▸ Set task:
Can you copy the listing below word for word, from its first line down through the line containing "point(859,673)", with both of those lines included?

══ Listing

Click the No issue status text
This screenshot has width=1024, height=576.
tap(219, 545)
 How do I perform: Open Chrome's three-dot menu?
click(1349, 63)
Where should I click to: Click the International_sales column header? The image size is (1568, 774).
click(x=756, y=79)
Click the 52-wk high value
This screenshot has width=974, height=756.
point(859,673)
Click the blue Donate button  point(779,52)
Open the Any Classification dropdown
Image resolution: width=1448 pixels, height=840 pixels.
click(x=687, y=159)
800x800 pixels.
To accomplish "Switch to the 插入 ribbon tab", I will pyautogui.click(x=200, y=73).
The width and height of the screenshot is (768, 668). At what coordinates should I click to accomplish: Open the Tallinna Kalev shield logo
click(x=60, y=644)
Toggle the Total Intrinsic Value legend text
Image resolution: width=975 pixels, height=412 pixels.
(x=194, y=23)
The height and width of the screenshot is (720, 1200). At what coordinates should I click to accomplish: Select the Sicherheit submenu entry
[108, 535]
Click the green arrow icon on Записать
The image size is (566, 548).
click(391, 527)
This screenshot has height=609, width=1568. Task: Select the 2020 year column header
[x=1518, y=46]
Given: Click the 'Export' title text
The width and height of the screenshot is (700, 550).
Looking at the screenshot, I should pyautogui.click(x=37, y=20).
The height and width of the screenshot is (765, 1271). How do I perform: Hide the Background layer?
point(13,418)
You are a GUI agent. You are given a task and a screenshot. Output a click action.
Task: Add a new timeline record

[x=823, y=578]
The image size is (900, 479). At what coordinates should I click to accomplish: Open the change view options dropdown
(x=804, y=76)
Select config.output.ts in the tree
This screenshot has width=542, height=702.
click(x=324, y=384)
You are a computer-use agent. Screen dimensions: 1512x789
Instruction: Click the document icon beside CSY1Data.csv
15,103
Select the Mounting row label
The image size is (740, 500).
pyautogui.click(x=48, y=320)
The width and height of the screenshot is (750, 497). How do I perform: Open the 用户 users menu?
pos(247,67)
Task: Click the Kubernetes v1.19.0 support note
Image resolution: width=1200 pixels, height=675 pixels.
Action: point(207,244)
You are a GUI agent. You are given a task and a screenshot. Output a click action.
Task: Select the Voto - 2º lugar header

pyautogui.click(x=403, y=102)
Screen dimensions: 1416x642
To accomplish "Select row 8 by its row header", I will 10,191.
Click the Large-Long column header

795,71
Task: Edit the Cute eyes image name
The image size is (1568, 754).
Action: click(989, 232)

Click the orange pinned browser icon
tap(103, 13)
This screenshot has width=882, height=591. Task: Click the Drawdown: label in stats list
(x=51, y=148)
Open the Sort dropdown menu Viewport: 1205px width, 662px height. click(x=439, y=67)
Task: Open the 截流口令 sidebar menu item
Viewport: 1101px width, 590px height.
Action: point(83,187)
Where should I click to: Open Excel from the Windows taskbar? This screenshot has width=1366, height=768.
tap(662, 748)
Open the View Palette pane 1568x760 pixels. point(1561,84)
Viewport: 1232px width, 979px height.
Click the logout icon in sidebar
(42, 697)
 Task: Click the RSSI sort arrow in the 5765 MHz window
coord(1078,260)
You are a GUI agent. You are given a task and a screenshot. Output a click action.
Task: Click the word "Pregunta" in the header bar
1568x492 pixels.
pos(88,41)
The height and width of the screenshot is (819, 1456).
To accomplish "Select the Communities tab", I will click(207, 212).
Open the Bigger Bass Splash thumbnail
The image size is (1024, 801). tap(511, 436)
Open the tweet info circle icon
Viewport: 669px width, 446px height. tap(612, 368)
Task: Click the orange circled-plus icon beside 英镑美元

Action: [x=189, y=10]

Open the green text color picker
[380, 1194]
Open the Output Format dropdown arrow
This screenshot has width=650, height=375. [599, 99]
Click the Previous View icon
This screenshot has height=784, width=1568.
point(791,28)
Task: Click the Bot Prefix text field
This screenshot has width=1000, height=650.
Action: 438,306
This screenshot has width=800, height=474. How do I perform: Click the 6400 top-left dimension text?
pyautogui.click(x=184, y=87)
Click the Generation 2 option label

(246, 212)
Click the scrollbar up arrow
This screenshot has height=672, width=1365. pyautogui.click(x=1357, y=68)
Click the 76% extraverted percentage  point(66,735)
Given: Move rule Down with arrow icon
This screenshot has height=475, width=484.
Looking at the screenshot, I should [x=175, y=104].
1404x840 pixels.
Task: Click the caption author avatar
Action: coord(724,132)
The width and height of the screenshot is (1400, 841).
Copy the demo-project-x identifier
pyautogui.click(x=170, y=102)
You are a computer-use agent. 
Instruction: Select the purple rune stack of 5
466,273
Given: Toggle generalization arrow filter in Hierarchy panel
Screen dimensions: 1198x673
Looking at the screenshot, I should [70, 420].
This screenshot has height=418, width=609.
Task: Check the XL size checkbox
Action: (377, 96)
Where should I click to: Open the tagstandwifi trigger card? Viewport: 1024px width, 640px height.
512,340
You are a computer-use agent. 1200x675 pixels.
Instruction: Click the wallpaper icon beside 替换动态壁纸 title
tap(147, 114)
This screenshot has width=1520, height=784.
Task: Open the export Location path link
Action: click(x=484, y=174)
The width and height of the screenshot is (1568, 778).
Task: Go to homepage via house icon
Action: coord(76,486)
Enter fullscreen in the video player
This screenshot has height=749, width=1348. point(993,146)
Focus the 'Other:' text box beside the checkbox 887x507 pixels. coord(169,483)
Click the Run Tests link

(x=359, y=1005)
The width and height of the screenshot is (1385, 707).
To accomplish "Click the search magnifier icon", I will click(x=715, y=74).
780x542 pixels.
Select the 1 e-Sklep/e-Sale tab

════

▸ Result of this task:
Click the No issue status text
This screenshot has width=1024, height=576.
tap(219, 545)
 How do I perform: Open Chrome's three-dot menu?
click(1349, 63)
Where should I click to: Click the International_sales column header? The image size is (1568, 774).
click(x=756, y=79)
Click the 52-wk high value
This screenshot has width=974, height=756.
point(859,673)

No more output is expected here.